What is the meaning of "gone round the world, but never into the world" mean in Patrick O'Brian's Desolation Island, and how does the character Jack understand that his friend means he was playing with sharps, and not that gambling is wasting his money?

The full context:

Earlier the character Jack went to a card room with Stephen. Stephen watched but did not play. Jack played high stakes cards with his usual group of people. Two of his group are cousins and they win much more often than anyone else.Stephen suspected his friend Jack was being colluded against, but was unable to find any evidence. Stephen also borrowed a large amount of money from Jack earlier that morning.

The following paragraph takes place immediately after leaving the card room:

Stephen knew that Jack had repaired his fortunes in the Mauritius campaign: even with the admiral's share, the proctors' fees and civilians` jobbery deducted, the recaptured Indiamen alone must have set him quite high in the list of captains who had done well out of prize-money. But even so... When they were clear of the house he said, "As such I should tell yet since I have so lately borrowed a large sum of money from you, I can scarcely cry up thrift, nor even common prudence, with much decency or conviction. I am struck dumb; and must content myself with observing that Lord Anson, whose wealth had the same source as yours, was said to have gone round the world, but never into the world."

"I take your meaning," said Jack. "You think they are sharps and I am a flat?"

Also I believe this is the Lord Anson being referenced.

1 Answer 1


Stephen, who shares a fondness for puns with Jack, plays on two senses of “world” here. Lord Anson went “round the world”, meaning that he circumnavigated the globe, but he did not go “into the world”, in the following sense:

world, n. 17. Fashionable society.

Oxford English Dictionary.

Fashionable society is notoriously a place where sharp dealing takes place, and Jack, who has spent most of his life in the navy, can be naïve when ashore. In Post Captain, Jack was cheated by his prize-agent and cuckolded by Diana, and in Desolation Island, he is being defrauded by the projector Kimber, who pretends to be able to extract silver from the abandoned lead mines on his estate.

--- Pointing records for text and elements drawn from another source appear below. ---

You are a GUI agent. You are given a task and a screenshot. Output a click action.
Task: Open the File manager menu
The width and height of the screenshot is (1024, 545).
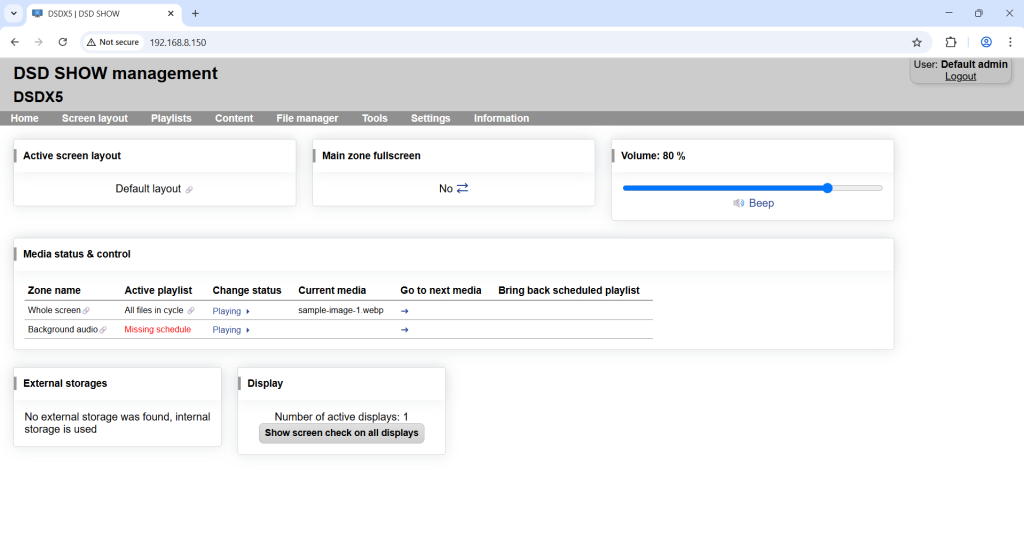(307, 118)
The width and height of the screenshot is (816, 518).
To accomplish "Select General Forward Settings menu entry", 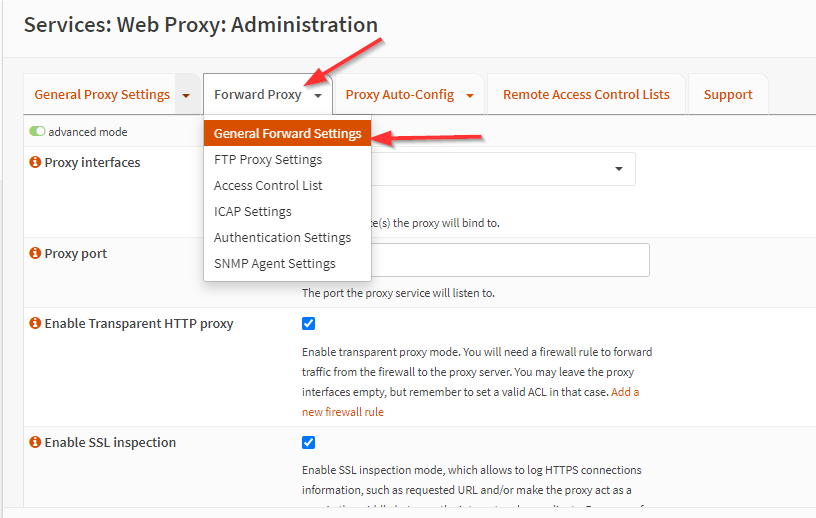I will [x=287, y=133].
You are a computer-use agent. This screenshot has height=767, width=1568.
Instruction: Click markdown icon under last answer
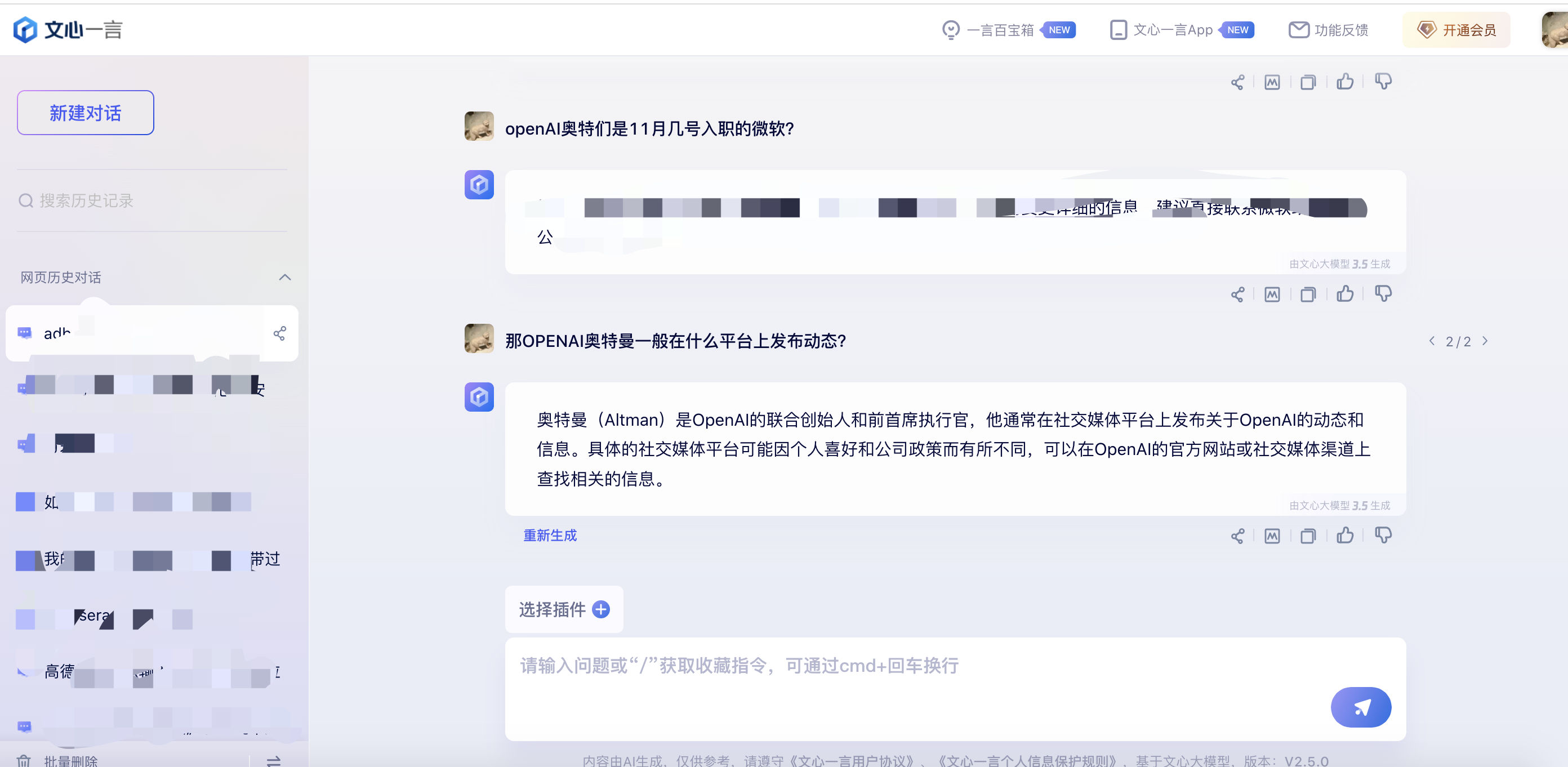1272,536
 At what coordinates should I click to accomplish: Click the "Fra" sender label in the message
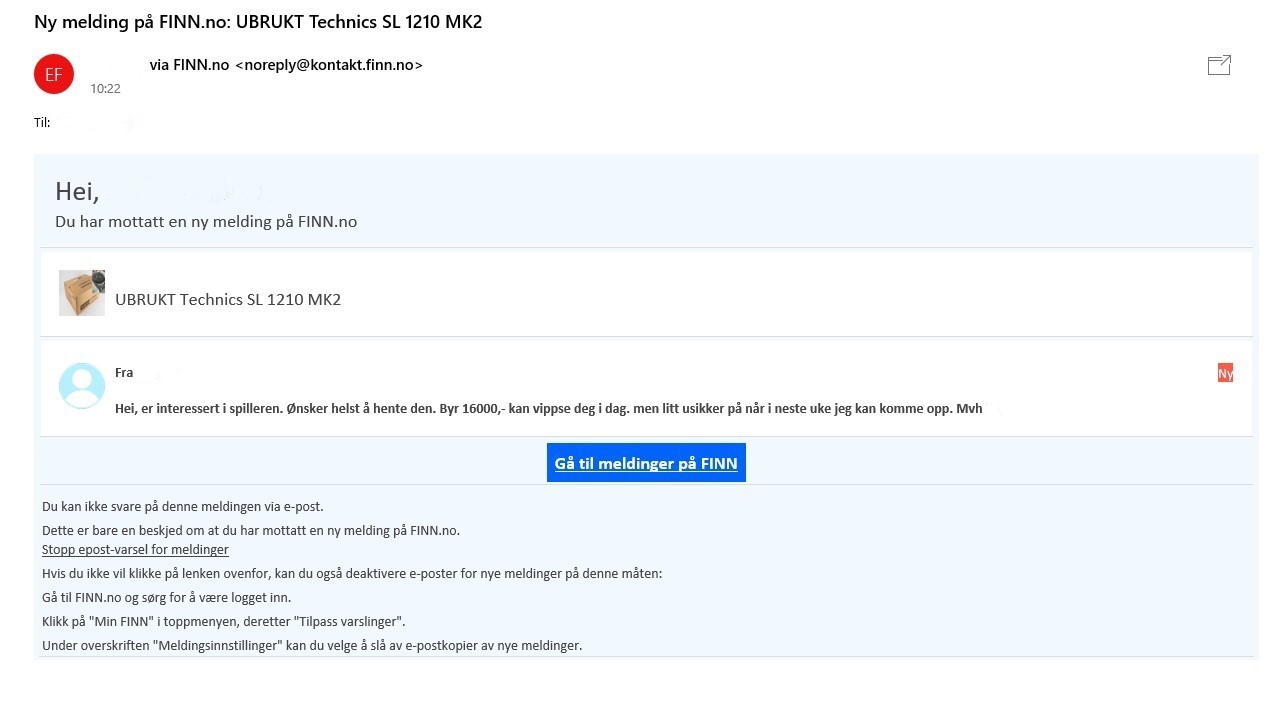[124, 373]
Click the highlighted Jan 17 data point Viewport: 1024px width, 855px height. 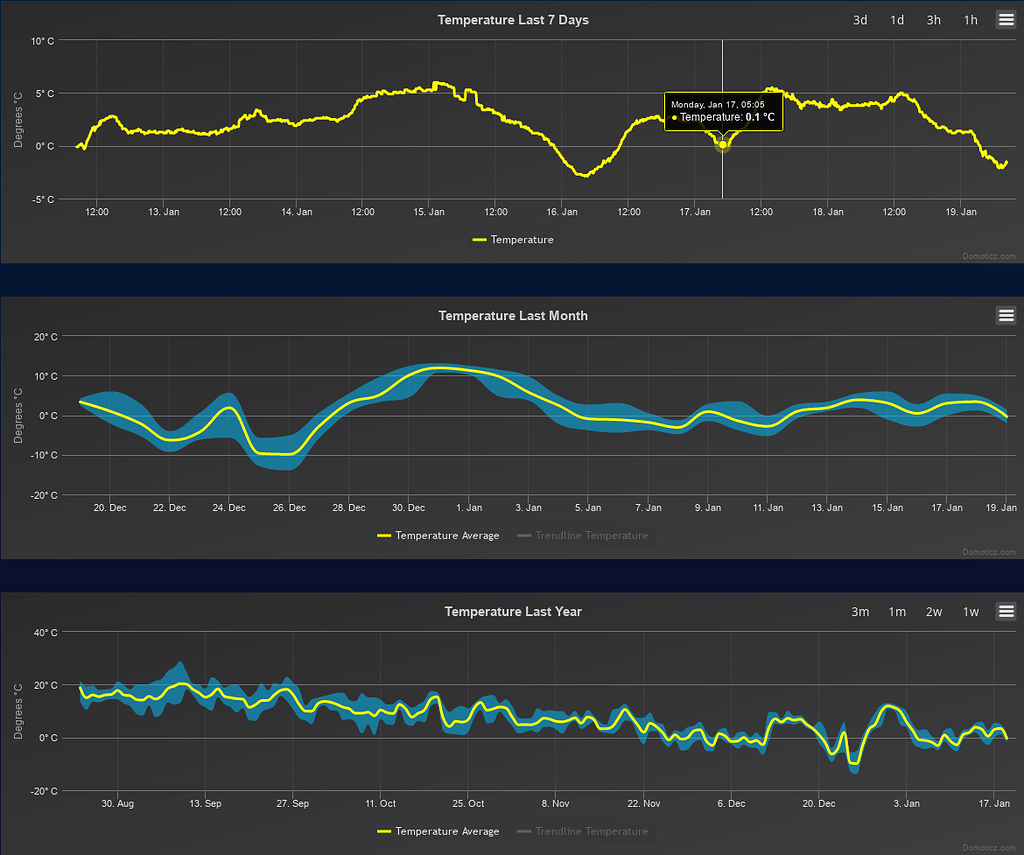coord(722,145)
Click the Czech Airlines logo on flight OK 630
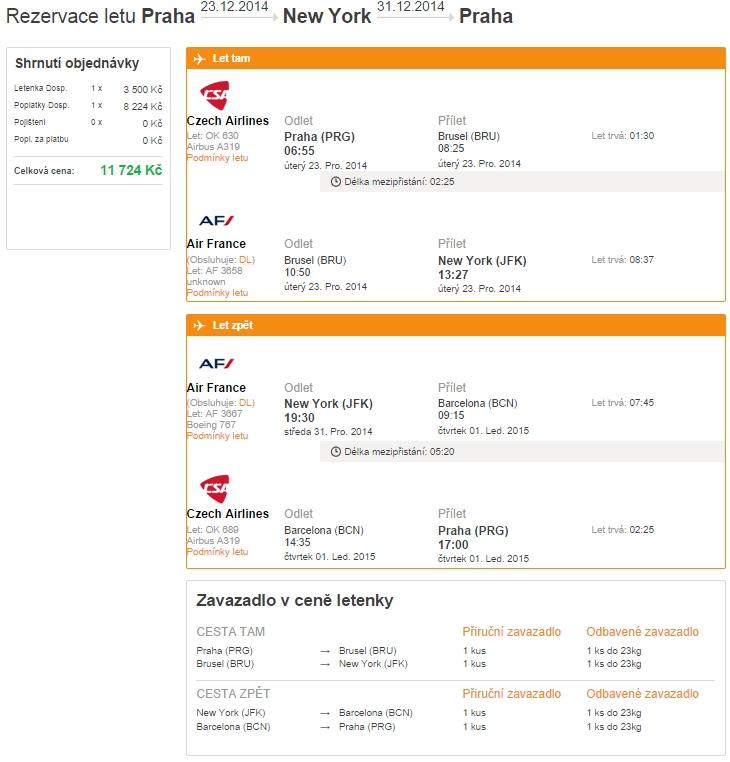The image size is (730, 762). (214, 96)
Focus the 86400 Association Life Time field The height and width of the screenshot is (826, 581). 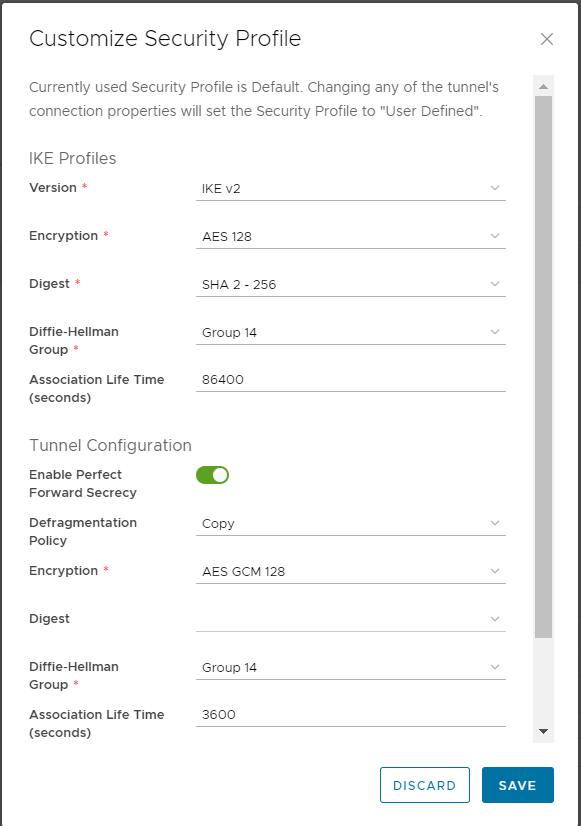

Stephen, however, faces some trouble in explaining the situation in a way that won’t make things worse. If he accuses Wray, Carroll, and Jenyns of cheating, then Jack, an instinctively honorable man, might feel duty-bound to defend them. He can’t tell Jack plainly that he’s a simpleton without causing offence. And he can’t hint at the need for Jack to be more prudent without exposing himself to a rebuke for his own imprudence. Hence his use of such an oblique hint.